* **WHAT THE TASK ASKS**
Rewrite the entries below with each "column header" switched to "column heading", leaving everything else unchanged.

* **RECORDED INFORMATION**
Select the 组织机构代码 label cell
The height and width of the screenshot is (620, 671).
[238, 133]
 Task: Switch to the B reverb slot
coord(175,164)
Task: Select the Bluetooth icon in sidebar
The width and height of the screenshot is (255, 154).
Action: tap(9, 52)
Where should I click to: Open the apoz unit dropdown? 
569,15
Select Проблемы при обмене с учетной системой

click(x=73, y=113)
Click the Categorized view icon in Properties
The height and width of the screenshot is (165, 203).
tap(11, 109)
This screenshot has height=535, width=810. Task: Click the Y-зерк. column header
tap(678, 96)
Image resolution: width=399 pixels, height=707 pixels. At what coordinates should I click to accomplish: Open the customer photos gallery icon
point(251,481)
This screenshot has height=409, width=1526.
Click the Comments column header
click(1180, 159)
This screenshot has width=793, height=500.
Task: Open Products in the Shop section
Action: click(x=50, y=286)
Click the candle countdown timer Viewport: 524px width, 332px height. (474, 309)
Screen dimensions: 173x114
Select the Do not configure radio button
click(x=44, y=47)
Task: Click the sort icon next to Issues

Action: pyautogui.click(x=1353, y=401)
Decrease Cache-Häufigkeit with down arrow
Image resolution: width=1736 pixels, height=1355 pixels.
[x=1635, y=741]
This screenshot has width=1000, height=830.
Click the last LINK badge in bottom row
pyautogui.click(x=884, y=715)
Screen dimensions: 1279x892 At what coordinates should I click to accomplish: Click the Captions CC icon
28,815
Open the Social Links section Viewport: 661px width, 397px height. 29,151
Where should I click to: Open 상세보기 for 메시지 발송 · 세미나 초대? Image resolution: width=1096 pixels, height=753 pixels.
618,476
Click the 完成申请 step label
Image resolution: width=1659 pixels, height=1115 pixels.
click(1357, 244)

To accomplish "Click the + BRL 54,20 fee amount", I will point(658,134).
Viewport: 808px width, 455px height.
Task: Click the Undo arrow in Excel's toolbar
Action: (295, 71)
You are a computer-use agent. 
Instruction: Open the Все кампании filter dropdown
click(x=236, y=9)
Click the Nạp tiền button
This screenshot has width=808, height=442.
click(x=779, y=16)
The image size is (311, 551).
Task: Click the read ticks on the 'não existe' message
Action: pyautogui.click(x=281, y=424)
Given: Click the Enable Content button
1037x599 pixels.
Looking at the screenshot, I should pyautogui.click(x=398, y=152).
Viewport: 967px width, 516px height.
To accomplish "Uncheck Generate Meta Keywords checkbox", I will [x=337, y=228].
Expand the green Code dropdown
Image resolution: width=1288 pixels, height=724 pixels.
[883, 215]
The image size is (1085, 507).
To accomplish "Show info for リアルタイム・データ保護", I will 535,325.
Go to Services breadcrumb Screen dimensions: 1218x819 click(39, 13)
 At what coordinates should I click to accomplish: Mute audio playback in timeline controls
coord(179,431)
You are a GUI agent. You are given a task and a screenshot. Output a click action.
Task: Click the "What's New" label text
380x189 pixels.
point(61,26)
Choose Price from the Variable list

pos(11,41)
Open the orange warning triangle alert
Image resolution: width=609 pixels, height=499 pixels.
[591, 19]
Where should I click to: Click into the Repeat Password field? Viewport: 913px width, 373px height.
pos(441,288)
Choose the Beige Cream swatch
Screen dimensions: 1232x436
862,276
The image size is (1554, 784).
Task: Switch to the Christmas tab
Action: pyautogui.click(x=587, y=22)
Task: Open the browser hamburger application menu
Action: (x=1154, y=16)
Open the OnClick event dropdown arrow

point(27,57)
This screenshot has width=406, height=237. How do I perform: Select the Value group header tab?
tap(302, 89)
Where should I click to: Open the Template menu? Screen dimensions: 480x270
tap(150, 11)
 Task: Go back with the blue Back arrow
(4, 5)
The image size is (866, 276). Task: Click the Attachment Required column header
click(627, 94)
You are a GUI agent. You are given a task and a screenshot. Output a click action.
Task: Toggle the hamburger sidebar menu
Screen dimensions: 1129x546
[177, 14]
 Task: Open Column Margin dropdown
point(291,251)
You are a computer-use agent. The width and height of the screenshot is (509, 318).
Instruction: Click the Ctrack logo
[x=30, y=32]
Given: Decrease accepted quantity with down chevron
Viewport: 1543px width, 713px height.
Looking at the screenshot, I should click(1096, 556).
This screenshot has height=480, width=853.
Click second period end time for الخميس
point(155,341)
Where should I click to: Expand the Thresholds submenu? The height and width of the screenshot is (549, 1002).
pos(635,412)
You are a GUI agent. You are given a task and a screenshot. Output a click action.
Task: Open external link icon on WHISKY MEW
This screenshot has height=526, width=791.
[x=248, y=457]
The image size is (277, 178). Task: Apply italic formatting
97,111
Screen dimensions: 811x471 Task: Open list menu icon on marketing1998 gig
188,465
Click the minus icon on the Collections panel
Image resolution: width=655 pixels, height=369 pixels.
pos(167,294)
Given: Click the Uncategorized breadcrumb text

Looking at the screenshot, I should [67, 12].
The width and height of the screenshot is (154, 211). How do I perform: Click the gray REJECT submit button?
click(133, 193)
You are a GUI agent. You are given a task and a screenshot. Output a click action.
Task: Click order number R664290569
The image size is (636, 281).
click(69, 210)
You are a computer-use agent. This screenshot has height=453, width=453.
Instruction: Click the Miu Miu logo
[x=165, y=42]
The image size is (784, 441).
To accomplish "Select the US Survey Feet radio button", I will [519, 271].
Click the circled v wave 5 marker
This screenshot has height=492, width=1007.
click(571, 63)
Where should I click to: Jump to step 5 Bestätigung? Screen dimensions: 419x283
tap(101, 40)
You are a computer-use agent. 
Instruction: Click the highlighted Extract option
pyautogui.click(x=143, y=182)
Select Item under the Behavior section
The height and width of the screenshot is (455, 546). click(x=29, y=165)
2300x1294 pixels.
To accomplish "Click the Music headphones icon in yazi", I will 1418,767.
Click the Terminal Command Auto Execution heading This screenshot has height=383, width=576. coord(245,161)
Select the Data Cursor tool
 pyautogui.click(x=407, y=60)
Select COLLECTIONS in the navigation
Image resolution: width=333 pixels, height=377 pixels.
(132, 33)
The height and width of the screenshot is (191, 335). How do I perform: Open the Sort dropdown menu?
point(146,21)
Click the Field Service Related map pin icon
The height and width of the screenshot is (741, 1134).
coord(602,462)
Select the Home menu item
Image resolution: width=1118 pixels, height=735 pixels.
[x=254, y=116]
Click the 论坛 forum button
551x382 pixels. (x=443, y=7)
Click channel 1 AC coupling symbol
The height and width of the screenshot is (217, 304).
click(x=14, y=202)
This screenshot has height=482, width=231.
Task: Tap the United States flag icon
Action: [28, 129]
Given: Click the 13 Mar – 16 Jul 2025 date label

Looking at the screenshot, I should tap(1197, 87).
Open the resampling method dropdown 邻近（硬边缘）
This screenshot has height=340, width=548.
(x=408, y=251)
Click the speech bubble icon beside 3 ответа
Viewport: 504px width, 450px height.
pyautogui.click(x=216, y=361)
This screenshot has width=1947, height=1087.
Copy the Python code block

* **ANSWER TO THIS EXERCISE**
Select the 组织机构代码 label cell
The height and width of the screenshot is (620, 671).
[238, 133]
 Task: Switch to the B reverb slot
coord(175,164)
Task: Select the Bluetooth icon in sidebar
The width and height of the screenshot is (255, 154).
Action: tap(9, 52)
Where should I click to: Open the apoz unit dropdown? 
569,15
Select Проблемы при обмене с учетной системой

click(x=73, y=113)
Click the Categorized view icon in Properties
The height and width of the screenshot is (165, 203).
tap(11, 109)
This screenshot has height=535, width=810. Task: Click the Y-зерк. column heading
tap(678, 96)
Image resolution: width=399 pixels, height=707 pixels. At what coordinates should I click to accomplish: Open the customer photos gallery icon
point(251,481)
This screenshot has height=409, width=1526.
Click the Comments column heading
click(1180, 159)
This screenshot has width=793, height=500.
Task: Open Products in the Shop section
Action: click(x=50, y=286)
Click the candle countdown timer Viewport: 524px width, 332px height. (474, 309)
Screen dimensions: 173x114
Select the Do not configure radio button
click(x=44, y=47)
Task: Click the sort icon next to Issues

Action: pyautogui.click(x=1353, y=401)
Decrease Cache-Häufigkeit with down arrow
Image resolution: width=1736 pixels, height=1355 pixels.
[x=1635, y=741]
This screenshot has width=1000, height=830.
Click the last LINK badge in bottom row
pyautogui.click(x=884, y=715)
Screen dimensions: 1279x892 At what coordinates should I click to accomplish: Click the Captions CC icon
28,815
Open the Social Links section Viewport: 661px width, 397px height. 29,151
Where should I click to: Open 상세보기 for 메시지 발송 · 세미나 초대? Image resolution: width=1096 pixels, height=753 pixels.
618,476
Click the 完成申请 step label
Image resolution: width=1659 pixels, height=1115 pixels.
click(1357, 244)

To accomplish "Click the + BRL 54,20 fee amount", I will point(658,134).
Viewport: 808px width, 455px height.
Task: Click the Undo arrow in Excel's toolbar
Action: (295, 71)
You are a computer-use agent. 
Instruction: Open the Все кампании filter dropdown
click(x=236, y=9)
Click the Nạp tiền button
This screenshot has width=808, height=442.
click(x=779, y=16)
The image size is (311, 551).
Task: Click the read ticks on the 'não existe' message
Action: pyautogui.click(x=281, y=424)
Given: Click the Enable Content button
1037x599 pixels.
Looking at the screenshot, I should pyautogui.click(x=398, y=152).
Viewport: 967px width, 516px height.
To accomplish "Uncheck Generate Meta Keywords checkbox", I will [x=337, y=228].
Expand the green Code dropdown
Image resolution: width=1288 pixels, height=724 pixels.
[883, 215]
The image size is (1085, 507).
To accomplish "Show info for リアルタイム・データ保護", I will 535,325.
Go to Services breadcrumb Screen dimensions: 1218x819 click(39, 13)
 At what coordinates should I click to accomplish: Mute audio playback in timeline controls
coord(179,431)
You are a GUI agent. You are given a task and a screenshot. Output a click action.
Task: Click the "What's New" label text
380x189 pixels.
point(61,26)
Choose Price from the Variable list

pos(11,41)
Open the orange warning triangle alert
Image resolution: width=609 pixels, height=499 pixels.
[591, 19]
Where should I click to: Click into the Repeat Password field? Viewport: 913px width, 373px height.
pos(441,288)
Choose the Beige Cream swatch
Screen dimensions: 1232x436
862,276
The image size is (1554, 784).
Task: Switch to the Christmas tab
Action: pyautogui.click(x=587, y=22)
Task: Open the browser hamburger application menu
Action: (x=1154, y=16)
Open the OnClick event dropdown arrow

point(27,57)
This screenshot has width=406, height=237. How do I perform: Select the Value group header tab?
tap(302, 89)
Where should I click to: Open the Template menu? Screen dimensions: 480x270
tap(150, 11)
 Task: Go back with the blue Back arrow
(4, 5)
The image size is (866, 276). Task: Click the Attachment Required column heading
click(627, 94)
You are a GUI agent. You are given a task and a screenshot. Output a click action.
Task: Toggle the hamburger sidebar menu
Screen dimensions: 1129x546
[177, 14]
 Task: Open Column Margin dropdown
point(291,251)
You are a computer-use agent. The width and height of the screenshot is (509, 318).
Instruction: Click the Ctrack logo
[x=30, y=32]
Given: Decrease accepted quantity with down chevron
Viewport: 1543px width, 713px height.
Looking at the screenshot, I should click(1096, 556).
This screenshot has height=480, width=853.
Click second period end time for الخميس
point(155,341)
Where should I click to: Expand the Thresholds submenu? The height and width of the screenshot is (549, 1002).
pos(635,412)
You are a GUI agent. You are given a task and a screenshot. Output a click action.
Task: Open external link icon on WHISKY MEW
This screenshot has height=526, width=791.
[x=248, y=457]
The image size is (277, 178). Task: Apply italic formatting
97,111
Screen dimensions: 811x471 Task: Open list menu icon on marketing1998 gig
188,465
Click the minus icon on the Collections panel
Image resolution: width=655 pixels, height=369 pixels.
pos(167,294)
Given: Click the Uncategorized breadcrumb text

Looking at the screenshot, I should [67, 12].
The width and height of the screenshot is (154, 211). How do I perform: Click the gray REJECT submit button?
click(133, 193)
You are a GUI agent. You are given a task and a screenshot. Output a click action.
Task: Click order number R664290569
The image size is (636, 281).
click(69, 210)
You are a computer-use agent. This screenshot has height=453, width=453.
Instruction: Click the Miu Miu logo
[x=165, y=42]
The image size is (784, 441).
To accomplish "Select the US Survey Feet radio button", I will [519, 271].
Click the circled v wave 5 marker
This screenshot has height=492, width=1007.
click(571, 63)
Where should I click to: Jump to step 5 Bestätigung? Screen dimensions: 419x283
tap(101, 40)
You are a computer-use agent. 
Instruction: Click the highlighted Extract option
pyautogui.click(x=143, y=182)
Select Item under the Behavior section
The height and width of the screenshot is (455, 546). click(x=29, y=165)
2300x1294 pixels.
To accomplish "Click the Music headphones icon in yazi", I will 1418,767.
Click the Terminal Command Auto Execution heading This screenshot has height=383, width=576. coord(245,161)
Select the Data Cursor tool
 pyautogui.click(x=407, y=60)
Select COLLECTIONS in the navigation
Image resolution: width=333 pixels, height=377 pixels.
(132, 33)
The height and width of the screenshot is (191, 335). How do I perform: Open the Sort dropdown menu?
point(146,21)
Click the Field Service Related map pin icon
The height and width of the screenshot is (741, 1134).
coord(602,462)
Select the Home menu item
Image resolution: width=1118 pixels, height=735 pixels.
[x=254, y=116]
Click the 论坛 forum button
551x382 pixels. (x=443, y=7)
Click channel 1 AC coupling symbol
The height and width of the screenshot is (217, 304).
click(x=14, y=202)
This screenshot has height=482, width=231.
Task: Tap the United States flag icon
Action: [28, 129]
Given: Click the 13 Mar – 16 Jul 2025 date label

Looking at the screenshot, I should tap(1197, 87).
Open the resampling method dropdown 邻近（硬边缘）
This screenshot has height=340, width=548.
(x=408, y=251)
Click the speech bubble icon beside 3 ответа
Viewport: 504px width, 450px height.
pyautogui.click(x=216, y=361)
This screenshot has width=1947, height=1087.
Copy the Python code block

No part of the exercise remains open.